─── Excerpt ───

# Rationale

ACS for MAB v1 was wayyy unsophisticated.

New idea here is to have a directed (asymmetric TSP) graph, where each city has edges leading away from it that each represents an arm. Hence, for a k-arm MAB, we have k+1 cities.

We also have to make sure that each set of same-$\theta$-ed edges form a tour, such that the shortest tour indicates the shortest arm. i.e. $k$ tours out of a possible $(k-1)!$ actually represent arms.

Denote the true thetas $\left\{ \theta_i = (\alpha_i, \beta_i) \right\}_{i=1}^k$. For purposes of experimental simplicity, let $\alpha_i \sim \mathcal{U}(1,2)$ and $\beta_i \sim \mathcal{U}(1,2)$.

The cost for each edge leading out from an arbitrary node $u$ would be given by
$$
\delta(u,v_i) = \frac{\alpha_i}{\beta_i} \\
$$
(note that the $i$ in the above expression is actually based on which $\theta_i$ corresponds to which end node $v_i$, not the other way around)

Then, using a $\Gamma$ distribution
$$
\mathbb{E} [\eta (u, v_i)] = \frac{\alpha_i}{\beta_i} \\
$$
such that
$$
\eta (u, v_i) \sim \Gamma ( \alpha_i, \beta_i )
$$

Above it, we just have Gamma bandits. Choose the edge $\implies$ pull the arm. Now we have a valid way to quantify regret.


# Les Codez

In [2]:
import numpy as np
import matplotlib.pyplot as plt
%matplotlib notebook
plt.style.use(['ggplot', 'seaborn-poster'])
from tqdm import tqdm

## MAB

In [3]:
ARMS = 10

## ACS

### Initialize

In [4]:
NODES = ARMS + 1
ANTS = 100
ITERATIONS = 1000
Q_0 = 0.0
RHO = 0.1
ALPHA = 1e-4
BETA = 10

In [5]:
TRUE_ALPHAS = np.random.uniform(low=1, high=2, size=ARMS)
# TRUE_BETAS = np.random.uniform(low=1, high=2, size=ARMS)
TRUE_BETAS = np.sqrt( TRUE_ALPHAS / 0.01 )

In [6]:
def generate_arm_tours(k):
    """
    which edge corresponds to which arm?

─── Records for processing ───

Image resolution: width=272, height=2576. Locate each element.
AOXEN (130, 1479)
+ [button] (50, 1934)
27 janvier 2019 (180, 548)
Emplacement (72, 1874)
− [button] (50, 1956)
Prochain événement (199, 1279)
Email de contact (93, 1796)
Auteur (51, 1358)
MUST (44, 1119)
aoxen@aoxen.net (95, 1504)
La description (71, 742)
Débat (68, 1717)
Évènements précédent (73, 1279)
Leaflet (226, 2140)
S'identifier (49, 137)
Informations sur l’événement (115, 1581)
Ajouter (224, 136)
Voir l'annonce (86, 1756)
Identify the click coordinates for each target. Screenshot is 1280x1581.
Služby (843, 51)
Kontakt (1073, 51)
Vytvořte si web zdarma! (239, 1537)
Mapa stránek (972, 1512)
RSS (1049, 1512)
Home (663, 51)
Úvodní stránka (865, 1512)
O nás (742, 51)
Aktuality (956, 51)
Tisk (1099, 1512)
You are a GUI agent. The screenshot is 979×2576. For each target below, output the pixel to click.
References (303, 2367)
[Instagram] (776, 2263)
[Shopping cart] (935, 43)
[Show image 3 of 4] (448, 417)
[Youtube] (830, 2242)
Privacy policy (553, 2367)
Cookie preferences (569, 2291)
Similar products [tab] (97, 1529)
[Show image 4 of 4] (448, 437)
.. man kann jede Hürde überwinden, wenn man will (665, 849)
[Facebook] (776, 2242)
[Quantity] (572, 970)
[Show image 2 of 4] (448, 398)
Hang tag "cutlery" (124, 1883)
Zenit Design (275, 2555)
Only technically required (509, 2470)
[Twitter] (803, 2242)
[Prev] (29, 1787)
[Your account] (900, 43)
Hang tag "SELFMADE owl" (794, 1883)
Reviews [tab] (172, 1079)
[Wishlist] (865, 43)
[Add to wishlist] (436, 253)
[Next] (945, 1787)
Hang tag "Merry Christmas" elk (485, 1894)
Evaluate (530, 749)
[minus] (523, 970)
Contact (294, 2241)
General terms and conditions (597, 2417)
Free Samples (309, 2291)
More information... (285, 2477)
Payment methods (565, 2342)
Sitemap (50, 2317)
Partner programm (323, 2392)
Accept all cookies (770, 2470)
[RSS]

───

• [Problems]
1/ Answer these questions about the notebook on ant colony bandits:
(a) For a k-arm MAB, how many cities does the graph have?
(b) What value is assigned to ANTS?
(c) What distribution is η(u, v_i) drawn from?
2/ Count the lines of the records that contain the string "click", treating case as significant, and give only the number.

• [Final answers]
1/
(a) k+1
(b) 100
(c) A Gamma distribution with parameters α_i and β_i

2/ 2